BLAKE: I mean, look, we seen a number of members of Donald Trump's cabinet, not come on board with reelecting him. We've seen people like Jim Mattis, John Kelly, Mark Esper be very critical of Donald Trump in recent months.

But this is his vice president, this is his number two. This is the guy who kind of gave these evangelical, very conservative Republicans the permission structure to come on board with Trump during his presidency and in the 2016 campaign.

I also think it's important to look at a lot of these other Republicans who were reluctant to go with Trump and then came around -- the McConnells, the Thunes, the Chris Sununu. They said, well, I have to endorse him now because he's the nominee and he's better than Joe Biden.

Pence took a very different approach to that. He's saying no, I don't have to endorse him because I'm a Republican. I'm a conservative first and he's not conservative.

RAJU: And, look, there are people who are in that camp. One of them is Senator Mitt Romney, who I caught up with this week about the fact that Donald Trump met recently with a Hungarian leaders strongman, Viktor Orban, praised Orban and it's that kind of thing that concerns Republicans like Romney.


SEN. MITT ROMNEY (R-UT): Well, Viktor Orban is an authoritarian ruler and the practices that he's engaged in his nation are not ones we want to emulate here.

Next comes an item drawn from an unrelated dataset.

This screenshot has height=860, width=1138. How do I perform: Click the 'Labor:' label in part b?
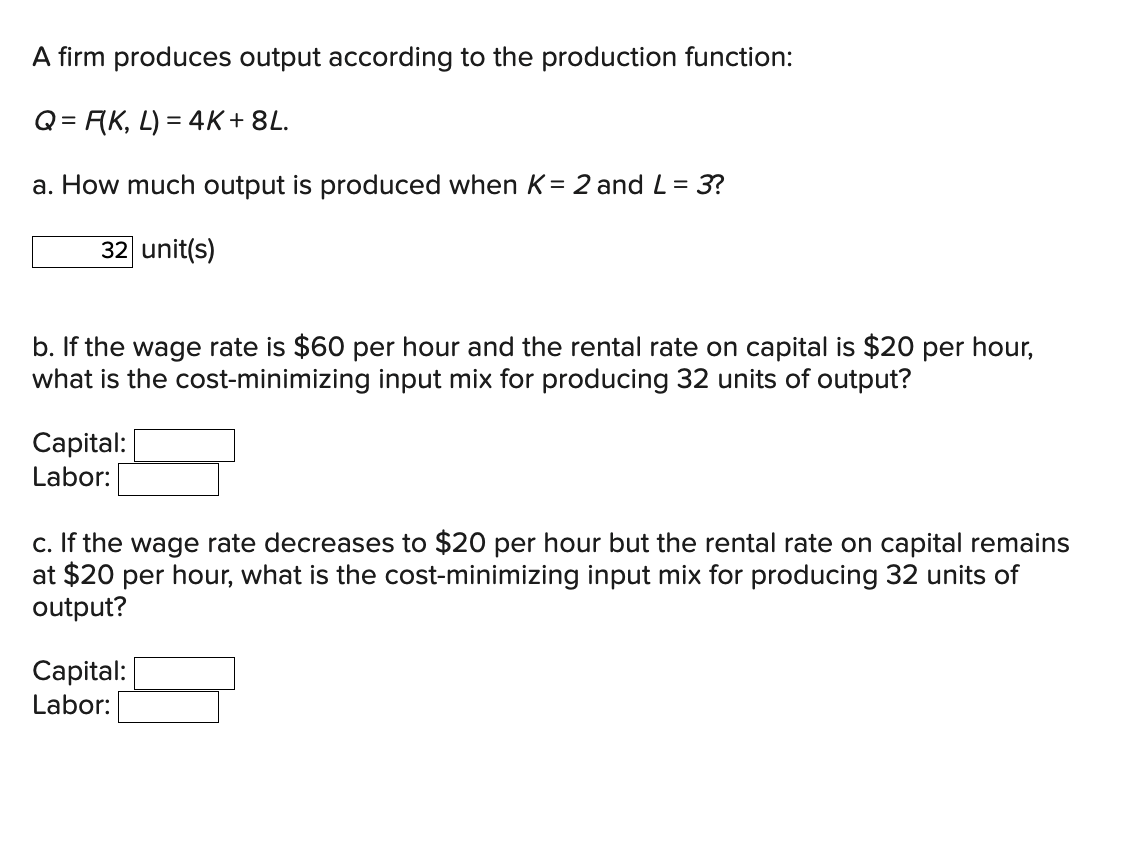tap(71, 477)
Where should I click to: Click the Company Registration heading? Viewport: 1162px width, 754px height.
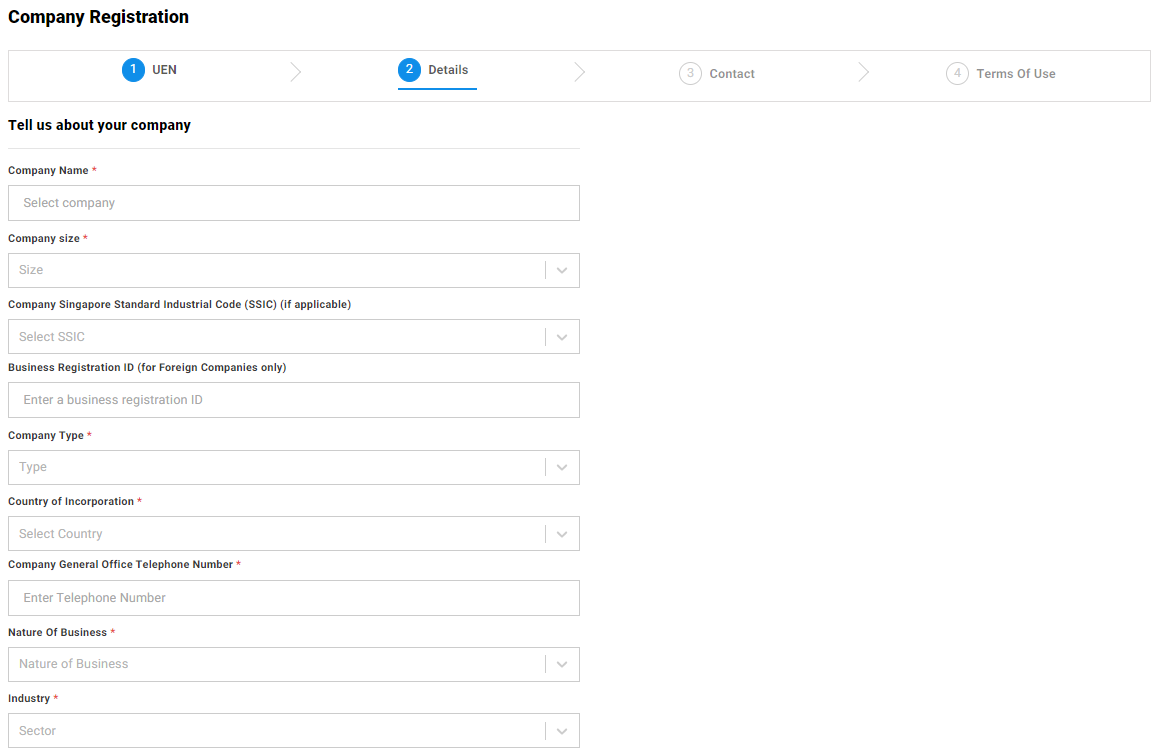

President Trump has over the years have written love letters that to Kim Jong Un, has praised Vladimir Putin and welcomes Viktor Orban, authoritarians.

We are the leader of the free world. We're not the leader of the authoritarian world.

RAJU: Where -- I mean, what do you get the fact that so many people in you party essentially eat up -- eat that up when he talks about those strongmen?

ROMNEY: You know, I know there's some people that think it'd be great to have a president that doesn't have to live by the rule of law.


RAJU: All right. More coming up next, why are top Republicans nervous about the Ohio Republican Senate candidate that Trump is trying to prop up?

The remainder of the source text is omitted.